§ **Records shown**
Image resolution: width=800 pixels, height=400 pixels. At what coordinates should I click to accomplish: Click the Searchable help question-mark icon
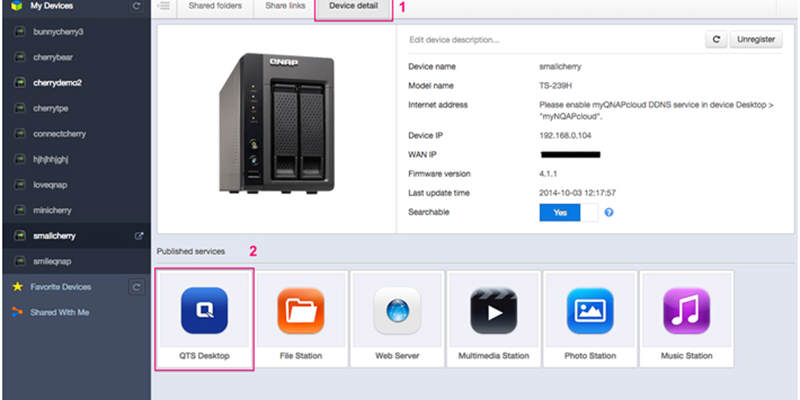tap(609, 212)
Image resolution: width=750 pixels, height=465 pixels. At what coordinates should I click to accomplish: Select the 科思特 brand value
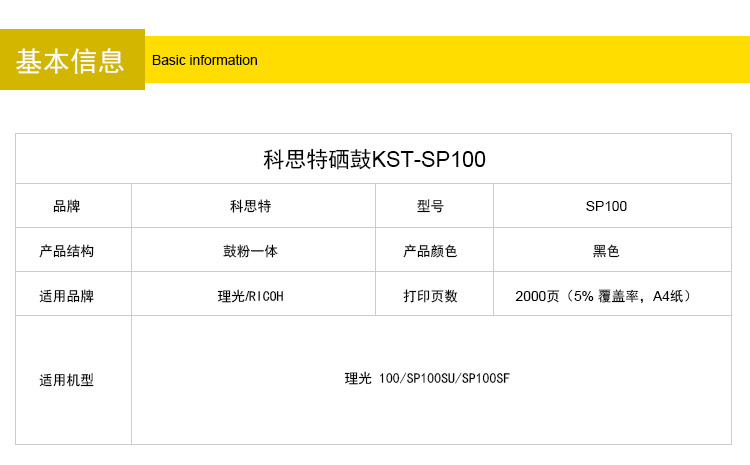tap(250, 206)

==

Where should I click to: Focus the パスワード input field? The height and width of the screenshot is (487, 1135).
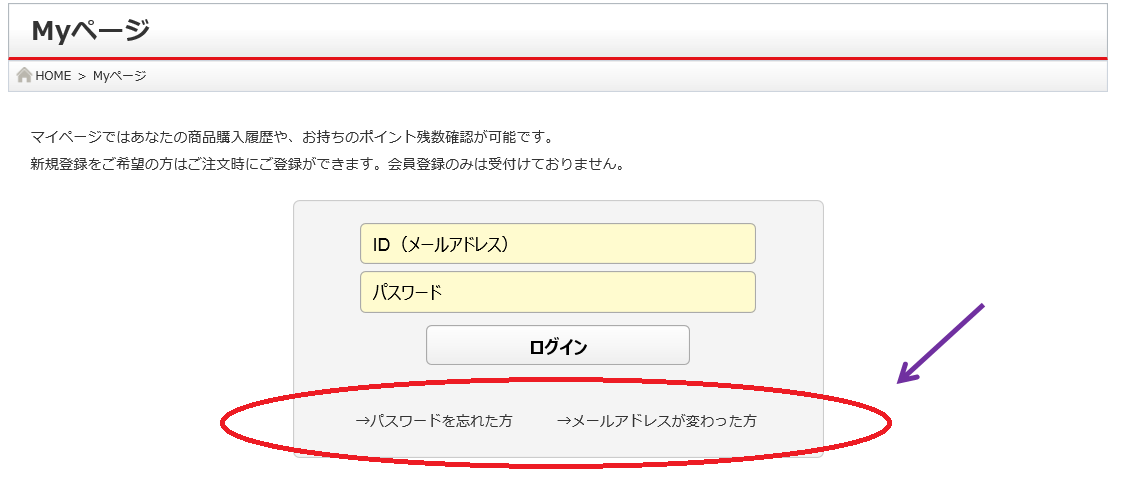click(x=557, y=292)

§ **Your objective**
Render the lines from the one containing "Where should I" through the one containing "click(x=557, y=292)" as a Markdown table with the columns Row and Line. Omit blank lines and leave the pictures out.

§ **Finished exercise**
| Row | Line |
|---|---|
| 1 | Where should I click to: Focus the パスワード input field? The height and width of the screenshot is (487, 1135). |
| 2 | click(x=557, y=292) |